What the task asks: Search the records below for the line containing "This screenshot has width=1022, height=548.". Output that line and all later lines exactly; output nothing else.
"""
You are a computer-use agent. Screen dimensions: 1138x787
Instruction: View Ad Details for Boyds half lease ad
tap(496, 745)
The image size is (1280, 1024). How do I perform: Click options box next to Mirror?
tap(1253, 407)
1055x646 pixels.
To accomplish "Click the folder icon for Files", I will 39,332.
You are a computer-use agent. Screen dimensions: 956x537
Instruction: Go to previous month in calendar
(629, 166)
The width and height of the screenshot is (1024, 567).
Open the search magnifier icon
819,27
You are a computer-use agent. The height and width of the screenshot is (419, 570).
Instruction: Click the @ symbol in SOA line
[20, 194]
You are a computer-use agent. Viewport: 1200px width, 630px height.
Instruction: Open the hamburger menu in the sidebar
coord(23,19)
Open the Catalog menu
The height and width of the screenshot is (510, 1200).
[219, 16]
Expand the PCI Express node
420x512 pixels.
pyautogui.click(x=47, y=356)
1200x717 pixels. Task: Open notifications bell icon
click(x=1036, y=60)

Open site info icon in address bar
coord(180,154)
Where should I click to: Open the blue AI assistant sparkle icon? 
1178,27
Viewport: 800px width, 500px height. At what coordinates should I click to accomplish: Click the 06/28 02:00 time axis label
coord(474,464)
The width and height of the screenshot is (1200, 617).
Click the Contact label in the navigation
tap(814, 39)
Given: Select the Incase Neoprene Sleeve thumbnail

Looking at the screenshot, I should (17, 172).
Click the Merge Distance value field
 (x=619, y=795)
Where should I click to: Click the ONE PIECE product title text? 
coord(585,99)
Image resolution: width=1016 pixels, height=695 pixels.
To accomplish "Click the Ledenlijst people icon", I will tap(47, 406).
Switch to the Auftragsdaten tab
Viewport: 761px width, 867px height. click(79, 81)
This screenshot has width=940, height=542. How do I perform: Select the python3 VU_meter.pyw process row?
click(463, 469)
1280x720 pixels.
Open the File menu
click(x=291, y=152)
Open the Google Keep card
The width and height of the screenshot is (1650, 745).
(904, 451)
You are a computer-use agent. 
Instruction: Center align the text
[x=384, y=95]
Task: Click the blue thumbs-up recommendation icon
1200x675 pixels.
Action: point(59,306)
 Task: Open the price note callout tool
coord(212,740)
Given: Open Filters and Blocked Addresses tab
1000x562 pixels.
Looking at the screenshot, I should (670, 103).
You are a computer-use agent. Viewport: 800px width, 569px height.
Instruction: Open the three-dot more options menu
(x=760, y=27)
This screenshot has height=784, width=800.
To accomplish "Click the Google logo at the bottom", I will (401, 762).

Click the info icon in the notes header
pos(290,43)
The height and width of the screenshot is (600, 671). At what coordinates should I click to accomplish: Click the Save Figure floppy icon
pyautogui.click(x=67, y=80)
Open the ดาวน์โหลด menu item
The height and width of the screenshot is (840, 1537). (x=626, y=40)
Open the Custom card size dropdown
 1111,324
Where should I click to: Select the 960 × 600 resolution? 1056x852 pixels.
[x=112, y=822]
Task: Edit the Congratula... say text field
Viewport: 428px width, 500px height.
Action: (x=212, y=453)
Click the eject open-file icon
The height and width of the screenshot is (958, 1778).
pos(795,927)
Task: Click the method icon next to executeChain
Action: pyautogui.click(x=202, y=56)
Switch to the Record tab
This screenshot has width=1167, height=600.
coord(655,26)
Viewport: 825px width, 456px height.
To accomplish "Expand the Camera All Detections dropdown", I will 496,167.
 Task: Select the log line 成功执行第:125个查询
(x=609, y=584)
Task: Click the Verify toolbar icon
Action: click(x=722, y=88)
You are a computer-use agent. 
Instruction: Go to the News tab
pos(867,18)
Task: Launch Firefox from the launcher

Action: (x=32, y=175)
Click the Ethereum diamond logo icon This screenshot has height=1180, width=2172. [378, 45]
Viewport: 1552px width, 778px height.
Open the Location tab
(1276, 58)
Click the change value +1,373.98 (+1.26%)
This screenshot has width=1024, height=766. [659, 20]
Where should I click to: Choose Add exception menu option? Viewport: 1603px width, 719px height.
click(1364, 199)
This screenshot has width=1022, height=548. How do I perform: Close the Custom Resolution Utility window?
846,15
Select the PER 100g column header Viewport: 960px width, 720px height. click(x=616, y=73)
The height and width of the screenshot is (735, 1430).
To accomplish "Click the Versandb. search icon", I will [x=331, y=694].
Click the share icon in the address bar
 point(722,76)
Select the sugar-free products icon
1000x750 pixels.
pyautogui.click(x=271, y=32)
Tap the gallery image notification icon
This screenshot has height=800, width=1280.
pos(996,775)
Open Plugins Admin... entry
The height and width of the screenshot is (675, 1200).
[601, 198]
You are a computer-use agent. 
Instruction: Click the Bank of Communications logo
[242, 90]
"""
The completed task:
This screenshot has width=1022, height=548. How do I perform: Close the Custom Resolution Utility window?
846,15
Select the PER 100g column header Viewport: 960px width, 720px height. click(x=616, y=73)
The height and width of the screenshot is (735, 1430).
To accomplish "Click the Versandb. search icon", I will [x=331, y=694].
Click the share icon in the address bar
 point(722,76)
Select the sugar-free products icon
1000x750 pixels.
pyautogui.click(x=271, y=32)
Tap the gallery image notification icon
This screenshot has height=800, width=1280.
pos(996,775)
Open Plugins Admin... entry
The height and width of the screenshot is (675, 1200).
[601, 198]
You are a computer-use agent. 
Instruction: Click the Bank of Communications logo
[242, 90]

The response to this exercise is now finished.